(Stored records)
↓

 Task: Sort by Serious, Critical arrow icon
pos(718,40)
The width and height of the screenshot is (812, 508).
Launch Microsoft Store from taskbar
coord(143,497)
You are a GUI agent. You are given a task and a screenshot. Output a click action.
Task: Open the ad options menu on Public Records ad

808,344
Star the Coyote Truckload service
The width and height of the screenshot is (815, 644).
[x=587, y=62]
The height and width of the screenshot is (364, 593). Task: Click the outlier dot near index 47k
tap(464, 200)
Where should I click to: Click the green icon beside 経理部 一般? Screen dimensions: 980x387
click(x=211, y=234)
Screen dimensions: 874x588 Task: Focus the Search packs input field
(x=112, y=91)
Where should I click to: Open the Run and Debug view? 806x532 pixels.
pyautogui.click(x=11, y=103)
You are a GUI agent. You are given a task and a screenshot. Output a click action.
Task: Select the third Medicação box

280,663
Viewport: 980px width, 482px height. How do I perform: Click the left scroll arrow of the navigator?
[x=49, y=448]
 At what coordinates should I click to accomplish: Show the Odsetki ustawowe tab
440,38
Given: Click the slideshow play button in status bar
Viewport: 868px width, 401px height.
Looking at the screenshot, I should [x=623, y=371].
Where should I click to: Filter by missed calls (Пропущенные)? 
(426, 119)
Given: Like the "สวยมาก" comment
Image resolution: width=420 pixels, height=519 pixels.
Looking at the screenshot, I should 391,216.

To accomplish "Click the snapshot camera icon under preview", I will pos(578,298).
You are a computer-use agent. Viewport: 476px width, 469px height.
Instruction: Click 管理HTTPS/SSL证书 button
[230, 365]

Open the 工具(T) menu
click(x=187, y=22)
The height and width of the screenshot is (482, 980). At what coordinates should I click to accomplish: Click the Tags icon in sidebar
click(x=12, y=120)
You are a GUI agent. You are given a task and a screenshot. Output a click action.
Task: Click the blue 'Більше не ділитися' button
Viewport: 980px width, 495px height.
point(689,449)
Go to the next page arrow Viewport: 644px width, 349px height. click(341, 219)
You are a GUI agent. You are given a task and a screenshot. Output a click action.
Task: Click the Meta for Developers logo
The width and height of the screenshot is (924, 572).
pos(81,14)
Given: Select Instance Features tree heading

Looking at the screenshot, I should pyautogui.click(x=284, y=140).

↑

[Work to be completed] Without altering a single word, set down all the entries again.

[Answer box]
 Task: Sort by Serious, Critical arrow icon
pos(718,40)
The width and height of the screenshot is (812, 508).
Launch Microsoft Store from taskbar
coord(143,497)
You are a GUI agent. You are given a task and a screenshot. Output a click action.
Task: Open the ad options menu on Public Records ad

808,344
Star the Coyote Truckload service
The width and height of the screenshot is (815, 644).
[x=587, y=62]
The height and width of the screenshot is (364, 593). Task: Click the outlier dot near index 47k
tap(464, 200)
Where should I click to: Click the green icon beside 経理部 一般? Screen dimensions: 980x387
click(x=211, y=234)
Screen dimensions: 874x588 Task: Focus the Search packs input field
(x=112, y=91)
Where should I click to: Open the Run and Debug view? 806x532 pixels.
pyautogui.click(x=11, y=103)
You are a GUI agent. You are given a task and a screenshot. Output a click action.
Task: Select the third Medicação box

280,663
Viewport: 980px width, 482px height. How do I perform: Click the left scroll arrow of the navigator?
[x=49, y=448]
 At what coordinates should I click to accomplish: Show the Odsetki ustawowe tab
440,38
Given: Click the slideshow play button in status bar
Viewport: 868px width, 401px height.
Looking at the screenshot, I should [x=623, y=371].
Where should I click to: Filter by missed calls (Пропущенные)? 
(426, 119)
Given: Like the "สวยมาก" comment
Image resolution: width=420 pixels, height=519 pixels.
Looking at the screenshot, I should 391,216.

To accomplish "Click the snapshot camera icon under preview", I will pos(578,298).
You are a computer-use agent. Viewport: 476px width, 469px height.
Instruction: Click 管理HTTPS/SSL证书 button
[230, 365]

Open the 工具(T) menu
click(x=187, y=22)
The height and width of the screenshot is (482, 980). At what coordinates should I click to accomplish: Click the Tags icon in sidebar
click(x=12, y=120)
You are a GUI agent. You are given a task and a screenshot. Output a click action.
Task: Click the blue 'Більше не ділитися' button
Viewport: 980px width, 495px height.
point(689,449)
Go to the next page arrow Viewport: 644px width, 349px height. click(341, 219)
You are a GUI agent. You are given a task and a screenshot. Output a click action.
Task: Click the Meta for Developers logo
The width and height of the screenshot is (924, 572).
pos(81,14)
Given: Select Instance Features tree heading

Looking at the screenshot, I should pyautogui.click(x=284, y=140).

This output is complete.